The chronicler, Eckehard IV, tells about Tuotilo, monk of St. Gall (850-915). Born in Ireland around 850, he was educated at the Abbey of St. Gall in St Gallen, present day Switzerland. He remained to become a monk there. 


A man of great physical strength and stature, he was a painter, sculptor, musician, poet and composer of music for harp and other strings and head of the cloister school. Eckehard also praises his skill in casting out demons. But he is best known, he tells us, for his obedience, recollection and aversion to publicity. 


Eckehard describes him thus: 


“Tuotilo was eloquent, clear of voice, a polished workman in carving and paint. He was musical, even as his companions were, but surpassing all in every kind of string and pipe, and he taught the cithara also to the sons of the nobles in a building that the abbot had set apart for them. 

“He was endowed by nature with a strong body and mind, and with a ready command of both Latin and German; entertaining both in the serious and in the jocund vein but the sight of anything unseemly never failed to excite his indignation. 

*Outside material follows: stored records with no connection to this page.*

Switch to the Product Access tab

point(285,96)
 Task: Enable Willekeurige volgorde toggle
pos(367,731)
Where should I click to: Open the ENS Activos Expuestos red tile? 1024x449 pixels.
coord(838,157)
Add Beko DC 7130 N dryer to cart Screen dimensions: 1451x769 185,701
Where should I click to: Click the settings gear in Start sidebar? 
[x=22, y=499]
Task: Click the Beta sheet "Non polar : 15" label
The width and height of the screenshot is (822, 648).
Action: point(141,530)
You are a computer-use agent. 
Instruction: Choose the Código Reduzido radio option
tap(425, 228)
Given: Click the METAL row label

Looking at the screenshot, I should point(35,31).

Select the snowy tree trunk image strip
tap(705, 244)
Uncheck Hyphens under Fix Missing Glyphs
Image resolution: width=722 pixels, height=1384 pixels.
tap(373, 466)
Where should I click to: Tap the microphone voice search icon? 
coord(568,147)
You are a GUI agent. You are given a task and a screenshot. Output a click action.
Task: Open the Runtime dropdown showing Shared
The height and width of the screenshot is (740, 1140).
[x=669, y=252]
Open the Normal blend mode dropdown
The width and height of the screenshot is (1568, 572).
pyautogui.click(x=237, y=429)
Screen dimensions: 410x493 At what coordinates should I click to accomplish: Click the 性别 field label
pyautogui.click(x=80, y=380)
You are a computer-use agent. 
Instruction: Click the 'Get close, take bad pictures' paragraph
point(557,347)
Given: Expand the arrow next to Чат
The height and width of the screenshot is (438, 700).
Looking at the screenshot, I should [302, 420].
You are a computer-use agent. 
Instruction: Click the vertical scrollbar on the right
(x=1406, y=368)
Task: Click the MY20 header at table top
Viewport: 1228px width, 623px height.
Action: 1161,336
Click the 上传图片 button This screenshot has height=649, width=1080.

“But with all these qualities he had one more excellent: in secret prayer he had the gift of tears. He was chaste, as a disciple of (the famous schoolmaster) Marcellus (of St. Gall), who shut his eyes before women.” 

The only woman for whom he professed a great love was the Virgin Mary, and to her he had a deep and tender devotion. And she also had a great love for this monk, as we can see from the following story. 

While Tuotilo was working at his sculpture in Metz, two pilgrims came to him as he carved a statue of the Blessed Virgin and begged for alms. 

He slipped some money into their hands, and as they moved outside the room where he was working, they said to a cleric who passed by, “God bless that man who has been so merciful to us today. But was that his sister? That lady of wondrous beauty who is so serviceable to hand him his chisels and teach him how to use them?”


The cleric marveled at their words, for he had but lately parted from Tuotilo and had seen no such lady. Wherefore, he went back, and for one quick moment, he saw what they had described. 


Then he and the pilgrims went to Tuotilo and said, ‘Father, blessed art thou of the Lord, who has so great a lady to instruct you in your work.” 

But Tuotilo replied that he did not know what they were talking about, and he forbade them most strictly to say any such thing to others. But the temptation to tell what they had seen was too great, and the next morning many persons had heard the report of this glorious thing. So Tuotilo withdrew himself from them and departed, nor would he ever thenceforward continue his work in that city. 

But on the gilded nimbus, where he left a plain flat surface, some other hand has since carved these letters, ‘This holy object was carved by Holy Mary herself’ Hoc panthema pia celeverat ipsa Maria.

Although it has disappeared from sight, this statue was still extant in his time. Eckehard, who was writing 100 years after the monk Tuotilo’s death, describes it: “The image itself, seated, and seeming as though it were living, is an object of all beholders even unto this day.” 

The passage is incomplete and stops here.